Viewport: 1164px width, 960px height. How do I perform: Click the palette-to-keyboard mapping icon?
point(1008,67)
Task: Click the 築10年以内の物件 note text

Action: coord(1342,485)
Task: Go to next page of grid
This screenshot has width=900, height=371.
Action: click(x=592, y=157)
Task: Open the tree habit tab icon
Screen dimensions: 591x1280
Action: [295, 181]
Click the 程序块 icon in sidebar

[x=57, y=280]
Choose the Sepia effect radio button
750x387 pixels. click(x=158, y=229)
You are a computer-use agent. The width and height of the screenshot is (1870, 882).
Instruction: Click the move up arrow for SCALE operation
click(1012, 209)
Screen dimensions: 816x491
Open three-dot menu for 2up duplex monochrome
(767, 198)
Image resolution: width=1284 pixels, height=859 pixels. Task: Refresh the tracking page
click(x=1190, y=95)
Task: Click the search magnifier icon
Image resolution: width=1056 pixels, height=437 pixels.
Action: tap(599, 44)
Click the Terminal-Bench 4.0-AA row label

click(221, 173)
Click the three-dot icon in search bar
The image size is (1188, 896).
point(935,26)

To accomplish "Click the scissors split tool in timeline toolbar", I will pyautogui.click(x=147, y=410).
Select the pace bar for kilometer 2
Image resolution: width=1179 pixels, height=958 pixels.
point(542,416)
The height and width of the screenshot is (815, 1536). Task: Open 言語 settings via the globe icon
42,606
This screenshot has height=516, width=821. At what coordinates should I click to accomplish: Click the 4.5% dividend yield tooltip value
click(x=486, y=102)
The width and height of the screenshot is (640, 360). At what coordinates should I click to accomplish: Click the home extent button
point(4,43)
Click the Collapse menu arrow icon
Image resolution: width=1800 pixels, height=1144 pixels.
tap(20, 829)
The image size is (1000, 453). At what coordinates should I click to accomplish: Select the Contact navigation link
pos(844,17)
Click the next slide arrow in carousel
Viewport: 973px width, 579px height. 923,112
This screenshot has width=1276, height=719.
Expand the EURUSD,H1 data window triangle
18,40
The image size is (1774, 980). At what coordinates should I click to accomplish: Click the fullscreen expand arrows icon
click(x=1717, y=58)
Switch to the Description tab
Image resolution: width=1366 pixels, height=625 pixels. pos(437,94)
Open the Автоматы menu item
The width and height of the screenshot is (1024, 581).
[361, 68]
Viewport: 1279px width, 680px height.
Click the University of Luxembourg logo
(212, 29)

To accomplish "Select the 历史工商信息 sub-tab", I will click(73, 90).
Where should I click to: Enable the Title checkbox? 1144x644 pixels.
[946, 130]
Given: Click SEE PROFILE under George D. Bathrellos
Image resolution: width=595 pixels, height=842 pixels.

= = = = = = =

* Problem requirements
Could you restate all of the lines above without altering a single word?

* Response to the exercise
Viewport: 1164px width, 960px height. How do I perform: Click the palette-to-keyboard mapping icon?
point(1008,67)
Task: Click the 築10年以内の物件 note text

Action: coord(1342,485)
Task: Go to next page of grid
This screenshot has width=900, height=371.
Action: click(x=592, y=157)
Task: Open the tree habit tab icon
Screen dimensions: 591x1280
Action: [295, 181]
Click the 程序块 icon in sidebar

[x=57, y=280]
Choose the Sepia effect radio button
750x387 pixels. click(x=158, y=229)
You are a computer-use agent. The width and height of the screenshot is (1870, 882).
Instruction: Click the move up arrow for SCALE operation
click(1012, 209)
Screen dimensions: 816x491
Open three-dot menu for 2up duplex monochrome
(767, 198)
Image resolution: width=1284 pixels, height=859 pixels. Task: Refresh the tracking page
click(x=1190, y=95)
Task: Click the search magnifier icon
Image resolution: width=1056 pixels, height=437 pixels.
Action: tap(599, 44)
Click the Terminal-Bench 4.0-AA row label

click(221, 173)
Click the three-dot icon in search bar
The image size is (1188, 896).
point(935,26)

To accomplish "Click the scissors split tool in timeline toolbar", I will pyautogui.click(x=147, y=410).
Select the pace bar for kilometer 2
Image resolution: width=1179 pixels, height=958 pixels.
point(542,416)
The height and width of the screenshot is (815, 1536). Task: Open 言語 settings via the globe icon
42,606
This screenshot has height=516, width=821. At what coordinates should I click to accomplish: Click the 4.5% dividend yield tooltip value
click(x=486, y=102)
The width and height of the screenshot is (640, 360). At what coordinates should I click to accomplish: Click the home extent button
point(4,43)
Click the Collapse menu arrow icon
Image resolution: width=1800 pixels, height=1144 pixels.
tap(20, 829)
The image size is (1000, 453). At what coordinates should I click to accomplish: Select the Contact navigation link
pos(844,17)
Click the next slide arrow in carousel
Viewport: 973px width, 579px height. 923,112
This screenshot has width=1276, height=719.
Expand the EURUSD,H1 data window triangle
18,40
The image size is (1774, 980). At what coordinates should I click to accomplish: Click the fullscreen expand arrows icon
click(x=1717, y=58)
Switch to the Description tab
Image resolution: width=1366 pixels, height=625 pixels. pos(437,94)
Open the Автоматы menu item
The width and height of the screenshot is (1024, 581).
[361, 68]
Viewport: 1279px width, 680px height.
Click the University of Luxembourg logo
(212, 29)

To accomplish "Select the 历史工商信息 sub-tab", I will click(73, 90).
Where should I click to: Enable the Title checkbox? 1144x644 pixels.
[946, 130]
Given: Click SEE PROFILE under George D. Bathrellos
Image resolution: width=595 pixels, height=842 pixels.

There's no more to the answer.